* [ZU BEANTWORTENDE FRAGEN]:
1) Wiederholen Sie wortgetreu den Abschnitt aus dem Text über Lärm, der mit „Eine Tragepflicht für“ beginnt und bis einschließlich „ab 80 dB(A)“ reicht.
2) Erläutern Sie in ein bis drei Sätzen, weshalb laut dem Text über Lärm das Gehör von Kindern und Jugendlichen regelmäßig untersucht werden sollte.
3) Nehmen Sie den Text über Lärm an seinem Ende auf und schreiben Sie ihn fort.

* [TEXTAUSZUG]:
Eine weitere Folge der akustischen Dauerberieselung sind Hörminderungen. Dies ist in der Regel jedoch ein schleichender Prozess, der erst nach Jahren erkannt wird. „Das kann sich negativ auf Sprachentwicklung, Lernleistungen und soziale Beziehungen auswirken. Denn nur wer gut hört, kann dem Unterricht und auch Gesprächen mit Freunden folgen“, so Sander. Die Kassenchefin rät deshalb, das Gehör von Kindern und Jugendlichen regelmäßig untersuchen zu lassen.    

Die persönliche Einstellung zum Geräusch fördert den Stress

Ob ein Geräusch stresst, hängt allerdings nicht allein von seiner Lautstärke ab, sondern ebenso von der eigenen Einstellung dazu. Von dieser Beobachtung leitet sich auch die Grundidee für Erholung vom Dauertrigger Lärm ab. Selzer: „Regelmäßige Ruhezeiten sind wichtig und stellen sicher, dass wir auch bei nicht gehörgefährdender Lärmeinwirkung gesund bleiben. Allerdings muss jeder Mensch für sich entscheiden, wie und wo er entspannen und loslassen kann. Dabei bedeutet Ruhe nicht zwangsläufig Stille. Denn wenn das Abschalten am besten klappt, während im Kopfhörer oder über die Anlage die eigene Lieblingsmusik erklingt, dann kann das ebenso beruhigend wirken wie ein Spaziergang im Wald – vorausgesetzt wir fahren den Lautstärkeregler nicht bis zum Anschlag!“

Eine Tragepflicht für Gehörschutz in der Bauwirtschaft besteht ab einem Wert von 85 dB(A). Foto: Matthias Merz/BG BAU Berufsgenossenschaft der Bauwirtschaft

Gesundheitliche Folgen ab 80 dB(A)

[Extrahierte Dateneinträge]
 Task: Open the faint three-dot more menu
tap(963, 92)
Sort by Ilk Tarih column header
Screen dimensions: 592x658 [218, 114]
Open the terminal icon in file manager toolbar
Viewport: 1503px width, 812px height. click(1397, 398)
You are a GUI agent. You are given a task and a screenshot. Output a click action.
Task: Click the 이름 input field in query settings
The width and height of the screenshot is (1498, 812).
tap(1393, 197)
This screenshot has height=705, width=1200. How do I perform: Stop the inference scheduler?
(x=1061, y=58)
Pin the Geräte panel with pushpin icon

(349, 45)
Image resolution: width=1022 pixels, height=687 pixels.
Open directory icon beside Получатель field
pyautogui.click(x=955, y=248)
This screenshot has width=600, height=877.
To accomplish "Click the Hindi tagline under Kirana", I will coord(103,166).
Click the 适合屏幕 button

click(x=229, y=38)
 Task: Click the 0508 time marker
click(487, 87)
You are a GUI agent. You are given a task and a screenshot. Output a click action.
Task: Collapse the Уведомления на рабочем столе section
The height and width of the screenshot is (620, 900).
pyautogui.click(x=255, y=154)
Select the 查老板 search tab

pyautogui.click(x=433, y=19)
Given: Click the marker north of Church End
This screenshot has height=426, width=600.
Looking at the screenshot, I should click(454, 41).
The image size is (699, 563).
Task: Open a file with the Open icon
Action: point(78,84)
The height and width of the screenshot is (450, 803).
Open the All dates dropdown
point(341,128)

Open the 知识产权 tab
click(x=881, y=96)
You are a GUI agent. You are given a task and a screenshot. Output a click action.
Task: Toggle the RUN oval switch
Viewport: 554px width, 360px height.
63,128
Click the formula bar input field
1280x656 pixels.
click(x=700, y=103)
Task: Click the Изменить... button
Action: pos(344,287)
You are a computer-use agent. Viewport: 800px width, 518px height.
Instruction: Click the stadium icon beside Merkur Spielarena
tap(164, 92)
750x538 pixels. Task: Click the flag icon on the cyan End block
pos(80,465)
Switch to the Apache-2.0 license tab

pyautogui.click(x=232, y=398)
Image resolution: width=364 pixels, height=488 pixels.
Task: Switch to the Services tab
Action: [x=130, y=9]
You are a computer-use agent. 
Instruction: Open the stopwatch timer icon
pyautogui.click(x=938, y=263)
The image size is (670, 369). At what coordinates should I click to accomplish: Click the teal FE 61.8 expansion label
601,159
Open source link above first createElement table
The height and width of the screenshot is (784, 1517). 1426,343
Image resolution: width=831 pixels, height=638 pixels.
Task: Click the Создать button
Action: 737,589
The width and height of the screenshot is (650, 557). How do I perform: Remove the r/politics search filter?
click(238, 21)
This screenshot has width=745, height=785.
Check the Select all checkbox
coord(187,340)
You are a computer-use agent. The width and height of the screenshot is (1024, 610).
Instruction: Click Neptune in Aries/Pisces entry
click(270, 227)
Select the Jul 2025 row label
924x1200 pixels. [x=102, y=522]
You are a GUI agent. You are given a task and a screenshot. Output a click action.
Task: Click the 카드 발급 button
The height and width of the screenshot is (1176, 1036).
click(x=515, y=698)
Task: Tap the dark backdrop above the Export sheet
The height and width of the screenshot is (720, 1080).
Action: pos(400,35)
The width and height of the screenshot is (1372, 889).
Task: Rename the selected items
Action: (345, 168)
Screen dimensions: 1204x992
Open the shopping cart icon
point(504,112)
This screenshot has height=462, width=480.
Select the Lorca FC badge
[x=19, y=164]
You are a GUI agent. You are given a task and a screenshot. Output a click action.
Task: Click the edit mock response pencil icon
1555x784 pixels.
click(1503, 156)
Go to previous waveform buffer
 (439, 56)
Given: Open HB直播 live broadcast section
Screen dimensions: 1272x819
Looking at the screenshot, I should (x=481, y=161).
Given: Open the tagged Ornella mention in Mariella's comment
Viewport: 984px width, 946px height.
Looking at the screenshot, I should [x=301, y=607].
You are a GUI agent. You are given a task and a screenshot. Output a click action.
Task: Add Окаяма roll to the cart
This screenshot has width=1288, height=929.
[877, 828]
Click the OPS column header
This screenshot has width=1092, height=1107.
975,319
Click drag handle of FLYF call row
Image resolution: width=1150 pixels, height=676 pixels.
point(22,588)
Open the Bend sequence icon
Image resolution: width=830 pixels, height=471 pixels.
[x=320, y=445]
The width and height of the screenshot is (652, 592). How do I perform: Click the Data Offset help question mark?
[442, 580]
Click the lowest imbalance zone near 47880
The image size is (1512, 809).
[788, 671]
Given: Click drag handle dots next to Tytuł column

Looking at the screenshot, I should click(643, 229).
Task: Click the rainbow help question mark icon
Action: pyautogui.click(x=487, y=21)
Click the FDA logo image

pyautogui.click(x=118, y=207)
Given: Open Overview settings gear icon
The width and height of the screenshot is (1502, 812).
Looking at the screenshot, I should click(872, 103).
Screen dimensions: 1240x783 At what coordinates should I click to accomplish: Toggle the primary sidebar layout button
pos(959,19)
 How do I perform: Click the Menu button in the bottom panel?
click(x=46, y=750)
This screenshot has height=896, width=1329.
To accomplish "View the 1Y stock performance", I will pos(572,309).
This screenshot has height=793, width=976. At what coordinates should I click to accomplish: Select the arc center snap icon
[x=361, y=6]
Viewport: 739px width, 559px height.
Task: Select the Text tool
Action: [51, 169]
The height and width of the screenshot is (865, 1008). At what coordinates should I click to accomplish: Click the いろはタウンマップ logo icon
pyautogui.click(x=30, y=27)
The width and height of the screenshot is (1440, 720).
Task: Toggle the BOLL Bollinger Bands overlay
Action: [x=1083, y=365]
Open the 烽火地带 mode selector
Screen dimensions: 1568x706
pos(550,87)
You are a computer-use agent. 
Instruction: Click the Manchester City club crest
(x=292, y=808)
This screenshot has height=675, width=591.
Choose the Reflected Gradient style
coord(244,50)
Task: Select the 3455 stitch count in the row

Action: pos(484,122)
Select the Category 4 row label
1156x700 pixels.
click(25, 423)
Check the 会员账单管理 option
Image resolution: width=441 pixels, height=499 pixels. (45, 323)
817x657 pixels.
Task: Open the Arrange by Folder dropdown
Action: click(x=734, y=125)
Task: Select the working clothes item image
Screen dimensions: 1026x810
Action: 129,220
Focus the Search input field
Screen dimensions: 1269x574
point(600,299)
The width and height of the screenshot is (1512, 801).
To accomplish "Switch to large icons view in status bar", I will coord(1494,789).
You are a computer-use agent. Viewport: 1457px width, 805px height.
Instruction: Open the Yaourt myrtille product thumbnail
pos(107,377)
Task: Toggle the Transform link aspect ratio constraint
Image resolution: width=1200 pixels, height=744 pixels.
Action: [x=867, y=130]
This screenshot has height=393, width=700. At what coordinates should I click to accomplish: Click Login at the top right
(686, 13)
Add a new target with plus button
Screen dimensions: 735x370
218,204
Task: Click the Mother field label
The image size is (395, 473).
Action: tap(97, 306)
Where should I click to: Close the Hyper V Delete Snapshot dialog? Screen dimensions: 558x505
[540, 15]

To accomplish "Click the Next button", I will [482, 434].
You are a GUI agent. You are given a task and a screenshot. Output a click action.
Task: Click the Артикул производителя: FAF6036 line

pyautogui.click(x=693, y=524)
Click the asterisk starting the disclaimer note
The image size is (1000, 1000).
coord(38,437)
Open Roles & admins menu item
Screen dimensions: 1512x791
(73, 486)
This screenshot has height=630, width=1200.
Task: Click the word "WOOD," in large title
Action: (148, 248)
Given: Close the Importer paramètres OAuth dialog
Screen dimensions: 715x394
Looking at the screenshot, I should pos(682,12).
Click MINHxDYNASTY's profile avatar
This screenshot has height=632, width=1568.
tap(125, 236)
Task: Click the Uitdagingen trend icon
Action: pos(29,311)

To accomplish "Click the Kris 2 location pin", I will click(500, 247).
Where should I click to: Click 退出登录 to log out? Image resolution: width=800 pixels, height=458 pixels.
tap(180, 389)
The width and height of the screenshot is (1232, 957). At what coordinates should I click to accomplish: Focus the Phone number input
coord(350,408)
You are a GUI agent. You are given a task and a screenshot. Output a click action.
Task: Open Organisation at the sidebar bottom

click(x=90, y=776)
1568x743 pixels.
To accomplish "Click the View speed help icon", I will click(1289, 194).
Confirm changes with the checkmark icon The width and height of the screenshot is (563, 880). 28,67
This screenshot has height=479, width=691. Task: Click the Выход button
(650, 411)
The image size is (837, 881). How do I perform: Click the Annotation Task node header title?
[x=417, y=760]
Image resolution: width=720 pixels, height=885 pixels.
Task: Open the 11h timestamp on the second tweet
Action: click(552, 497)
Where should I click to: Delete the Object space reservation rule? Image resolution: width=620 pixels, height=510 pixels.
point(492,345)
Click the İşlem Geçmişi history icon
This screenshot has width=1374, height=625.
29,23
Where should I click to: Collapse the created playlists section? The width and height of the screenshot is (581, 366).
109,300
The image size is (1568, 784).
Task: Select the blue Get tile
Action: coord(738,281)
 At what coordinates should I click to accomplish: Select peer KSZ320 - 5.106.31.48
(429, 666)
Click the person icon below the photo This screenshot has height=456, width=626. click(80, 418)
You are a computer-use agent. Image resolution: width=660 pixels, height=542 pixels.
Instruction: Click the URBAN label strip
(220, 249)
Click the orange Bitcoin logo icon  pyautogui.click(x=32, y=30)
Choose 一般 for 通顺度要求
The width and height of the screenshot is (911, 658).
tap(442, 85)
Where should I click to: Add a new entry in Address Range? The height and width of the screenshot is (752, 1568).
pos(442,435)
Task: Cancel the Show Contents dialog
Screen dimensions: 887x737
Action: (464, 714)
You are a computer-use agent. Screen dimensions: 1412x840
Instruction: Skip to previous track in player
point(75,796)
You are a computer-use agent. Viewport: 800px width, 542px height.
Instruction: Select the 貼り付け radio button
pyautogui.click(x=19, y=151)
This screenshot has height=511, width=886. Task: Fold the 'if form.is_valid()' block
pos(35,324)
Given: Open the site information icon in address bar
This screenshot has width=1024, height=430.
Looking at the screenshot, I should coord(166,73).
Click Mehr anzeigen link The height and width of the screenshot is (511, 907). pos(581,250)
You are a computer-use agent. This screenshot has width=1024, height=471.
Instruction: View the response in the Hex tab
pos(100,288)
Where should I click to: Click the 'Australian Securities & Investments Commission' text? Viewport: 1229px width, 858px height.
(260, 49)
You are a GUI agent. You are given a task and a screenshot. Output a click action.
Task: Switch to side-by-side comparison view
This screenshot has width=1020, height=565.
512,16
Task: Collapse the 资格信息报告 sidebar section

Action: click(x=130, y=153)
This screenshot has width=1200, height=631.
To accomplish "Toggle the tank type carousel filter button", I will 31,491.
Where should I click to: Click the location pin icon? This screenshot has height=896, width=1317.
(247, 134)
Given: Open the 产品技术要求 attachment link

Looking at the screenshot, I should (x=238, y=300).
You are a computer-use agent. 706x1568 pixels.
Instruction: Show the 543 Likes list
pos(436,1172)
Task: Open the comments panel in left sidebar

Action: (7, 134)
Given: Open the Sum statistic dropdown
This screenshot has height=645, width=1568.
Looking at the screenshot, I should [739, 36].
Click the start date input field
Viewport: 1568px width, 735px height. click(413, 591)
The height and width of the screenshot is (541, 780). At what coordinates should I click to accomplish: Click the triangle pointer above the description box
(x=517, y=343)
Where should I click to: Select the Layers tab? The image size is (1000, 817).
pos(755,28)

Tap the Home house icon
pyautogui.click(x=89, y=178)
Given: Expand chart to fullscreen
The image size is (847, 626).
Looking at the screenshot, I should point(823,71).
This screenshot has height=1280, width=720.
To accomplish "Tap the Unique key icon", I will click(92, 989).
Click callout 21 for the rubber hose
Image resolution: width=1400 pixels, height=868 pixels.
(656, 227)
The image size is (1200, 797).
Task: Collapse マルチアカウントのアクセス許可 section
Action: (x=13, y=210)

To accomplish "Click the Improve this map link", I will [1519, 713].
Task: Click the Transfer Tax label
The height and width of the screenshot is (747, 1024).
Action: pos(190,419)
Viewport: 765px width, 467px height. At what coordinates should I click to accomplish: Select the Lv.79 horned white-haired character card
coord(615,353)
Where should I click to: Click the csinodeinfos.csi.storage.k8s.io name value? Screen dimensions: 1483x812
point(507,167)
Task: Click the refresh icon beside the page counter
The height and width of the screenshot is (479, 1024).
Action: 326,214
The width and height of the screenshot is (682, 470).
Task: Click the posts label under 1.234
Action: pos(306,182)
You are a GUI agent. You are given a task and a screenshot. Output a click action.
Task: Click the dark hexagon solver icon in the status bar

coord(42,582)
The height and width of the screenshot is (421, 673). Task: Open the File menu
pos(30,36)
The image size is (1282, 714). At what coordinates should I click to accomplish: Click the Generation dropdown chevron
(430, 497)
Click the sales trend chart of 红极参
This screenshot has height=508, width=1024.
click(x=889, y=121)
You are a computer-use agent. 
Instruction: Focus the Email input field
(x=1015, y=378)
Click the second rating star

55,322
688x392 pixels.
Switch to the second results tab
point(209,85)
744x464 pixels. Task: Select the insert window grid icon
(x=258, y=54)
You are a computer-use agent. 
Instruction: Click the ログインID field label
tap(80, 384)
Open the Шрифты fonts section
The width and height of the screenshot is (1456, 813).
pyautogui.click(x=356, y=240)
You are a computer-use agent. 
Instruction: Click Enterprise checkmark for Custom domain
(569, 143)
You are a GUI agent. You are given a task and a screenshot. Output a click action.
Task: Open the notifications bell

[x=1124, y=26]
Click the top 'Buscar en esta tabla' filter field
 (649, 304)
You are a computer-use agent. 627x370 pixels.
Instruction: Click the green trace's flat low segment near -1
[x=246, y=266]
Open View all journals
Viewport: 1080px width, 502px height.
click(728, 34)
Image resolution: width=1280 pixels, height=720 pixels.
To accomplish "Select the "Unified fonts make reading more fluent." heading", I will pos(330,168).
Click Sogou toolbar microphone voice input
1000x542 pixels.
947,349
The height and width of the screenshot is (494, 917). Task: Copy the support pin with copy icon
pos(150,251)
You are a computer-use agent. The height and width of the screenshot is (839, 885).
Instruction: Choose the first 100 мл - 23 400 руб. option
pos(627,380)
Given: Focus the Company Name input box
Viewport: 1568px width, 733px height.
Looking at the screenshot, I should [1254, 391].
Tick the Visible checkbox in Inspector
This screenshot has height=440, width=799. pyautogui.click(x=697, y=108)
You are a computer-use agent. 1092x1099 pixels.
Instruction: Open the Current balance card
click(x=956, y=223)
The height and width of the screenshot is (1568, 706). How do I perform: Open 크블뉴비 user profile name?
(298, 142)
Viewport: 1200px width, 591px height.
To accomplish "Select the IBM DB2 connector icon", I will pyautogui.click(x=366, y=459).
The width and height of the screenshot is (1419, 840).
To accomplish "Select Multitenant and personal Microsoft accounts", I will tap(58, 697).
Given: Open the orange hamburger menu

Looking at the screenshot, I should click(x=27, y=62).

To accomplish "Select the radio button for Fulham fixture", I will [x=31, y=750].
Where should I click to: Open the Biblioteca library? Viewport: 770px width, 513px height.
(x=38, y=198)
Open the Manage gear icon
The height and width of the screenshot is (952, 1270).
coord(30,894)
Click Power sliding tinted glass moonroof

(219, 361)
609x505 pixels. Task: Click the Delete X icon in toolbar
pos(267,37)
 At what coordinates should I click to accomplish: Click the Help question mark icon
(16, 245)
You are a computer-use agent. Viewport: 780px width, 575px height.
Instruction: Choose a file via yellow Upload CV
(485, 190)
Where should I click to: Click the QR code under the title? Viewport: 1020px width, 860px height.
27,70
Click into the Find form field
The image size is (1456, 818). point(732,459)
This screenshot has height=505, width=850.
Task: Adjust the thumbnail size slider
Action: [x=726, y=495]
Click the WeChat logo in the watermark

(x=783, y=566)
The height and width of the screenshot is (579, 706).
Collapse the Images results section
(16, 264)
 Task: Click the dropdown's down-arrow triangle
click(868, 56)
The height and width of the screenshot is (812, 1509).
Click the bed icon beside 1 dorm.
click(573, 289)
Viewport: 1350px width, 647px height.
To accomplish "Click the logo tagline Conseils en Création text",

* [NUMMERIERTE ANTWORTEN]:
1)
Eine Tragepflicht für Gehörschutz in der Bauwirtschaft besteht ab einem Wert von 85 dB(A). Foto: Matthias Merz/BG BAU Berufsgenossenschaft der Bauwirtschaft

Gesundheitliche Folgen ab 80 dB(A)

2) Hörminderungen entstehen meist schleichend und werden oft erst nach Jahren erkannt. Sie können sich negativ auf Sprachentwicklung, Lernleistungen und soziale Beziehungen auswirken, denn nur wer gut hört, kann dem Unterricht und Gesprächen mit Freunden folgen.

3)
Die Berufsgenossenschaft der Bauwirtschaft (BG BAU) organisiert zum Tag gegen den Lärm bundesweit Aktionstage in Ausbildungszentren der Bauwirtschaft. Auszubildende erfahren dabei, was Lärm ist und wie er wirkt, wie laut Baumaschinen sind und wie man sich vor den möglichen Folgen von Lärm schützen kann. Denn auch und gerade am Bau gilt: „Mach´ mal leise.“  

Geräusche können (lebens-)wichtig sein, denkt man an Warnsignale oder laute Hilferufe. Problematisch wird es, wenn der Pegel dauerhaft und vielerorts erhöht ist. Während das, was wir im Alltag als Lärm bezeichnen, zunächst nur ein subjektives Gefühl beschreibt, gilt für höhere Schallpegel ab 80 dB(A) ganz klar: Sind wir diesen zu häufig und zu lange ausgesetzt, hat das gesundheitliche Folgen für das Gehör. Da das Gehör sich nicht selbst heilen kann, sind die Schäden zudem irreversibel.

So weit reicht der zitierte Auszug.